Rather like “off-balance-sheet” liabilities of the banks, most re-cycling does not involve restoring the trash to some useful end. In reality the vast bulk of “re-cycled” material is simply moved from one jurisdiction to another. The Laputa Council Refuse Department send trucks of material for re-cycling to Lagoda Recycling Ltd. – for a hefty fee paid by the council tax payers. Instead of wasting money and energy on trying to turn the garbage back into something useful, Lagoda Recycling Ltd. transfers responsibility to its Romanian subsidiary, RomTrash which in turn exports it from the EU to its Albanian joint-venture, AlbShet. By now any environmental auditor cannot keep track of the waste’s “trash miles”, not least because his bi-cycle can’t keep up with the fleet of 44 tonne trucks hauling the stuff around the ever-so-environmentally-friendly EU. Most rubbish which isn’t sent to places like Albania or China, simply gets dumped in an EU country like Romania which turns a blind eye to the rules, not least because it doesn’t like to waste paper printing them for the benefit of its own ineffable local enforcement officials who deal only in green paper.

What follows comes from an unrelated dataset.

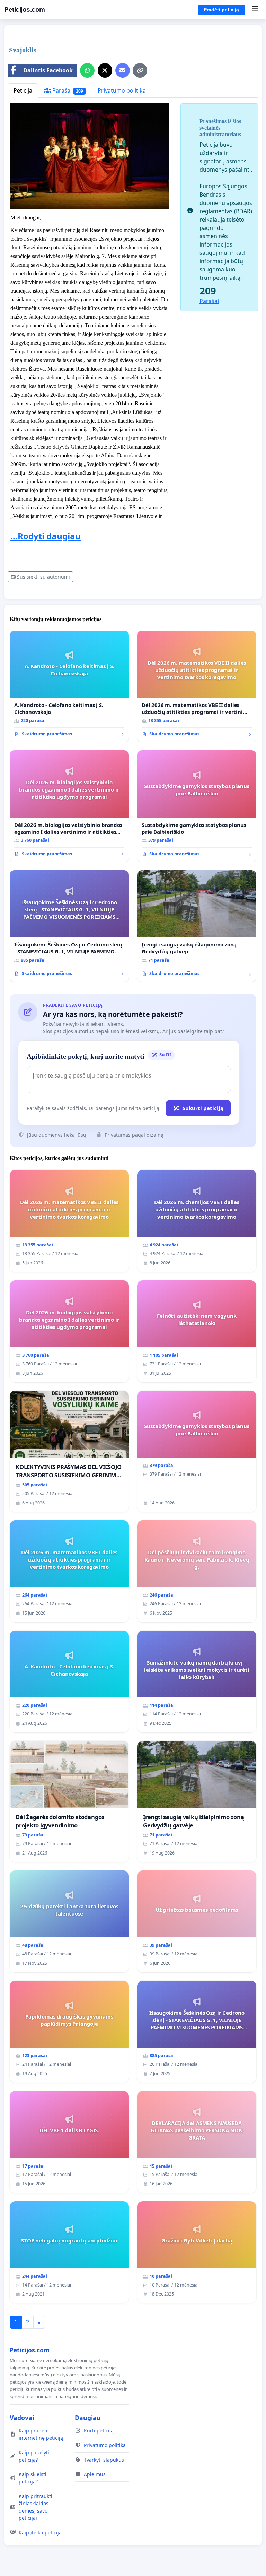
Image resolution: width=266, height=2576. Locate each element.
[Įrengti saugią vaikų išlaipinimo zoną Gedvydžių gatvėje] (196, 926)
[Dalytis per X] (105, 70)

Swift was of course writing on the eve of windmills going out of fashion. Even his eye for human folly masking avarice could not have anticipated that three hundred years later, gormless taxpayers would be subsidising the industrial production of concrete towers with steel or aluminium wings which consume more electricity to make them than thirty years of irregular gyration can recover – but all mightily under-written by taking from the poor to give to the rich projectors.

As the deadline for mixing 2.5% of bio-fuel with every litre of petrol sold in Britain looms on 1st April, it looks as though the intellectual underpinnings of the speculative web of carbon credits and subsidised fuel production is about to unravel just as the sub-prime mortgage crisis burst on an unsuspecting and gullible public. Needless to say even if April Fool’s Day is the Eco-gullibles’ feast day, it will be the public which picks up the bill for this carbon-free re-inflation of the South Sea Bubble.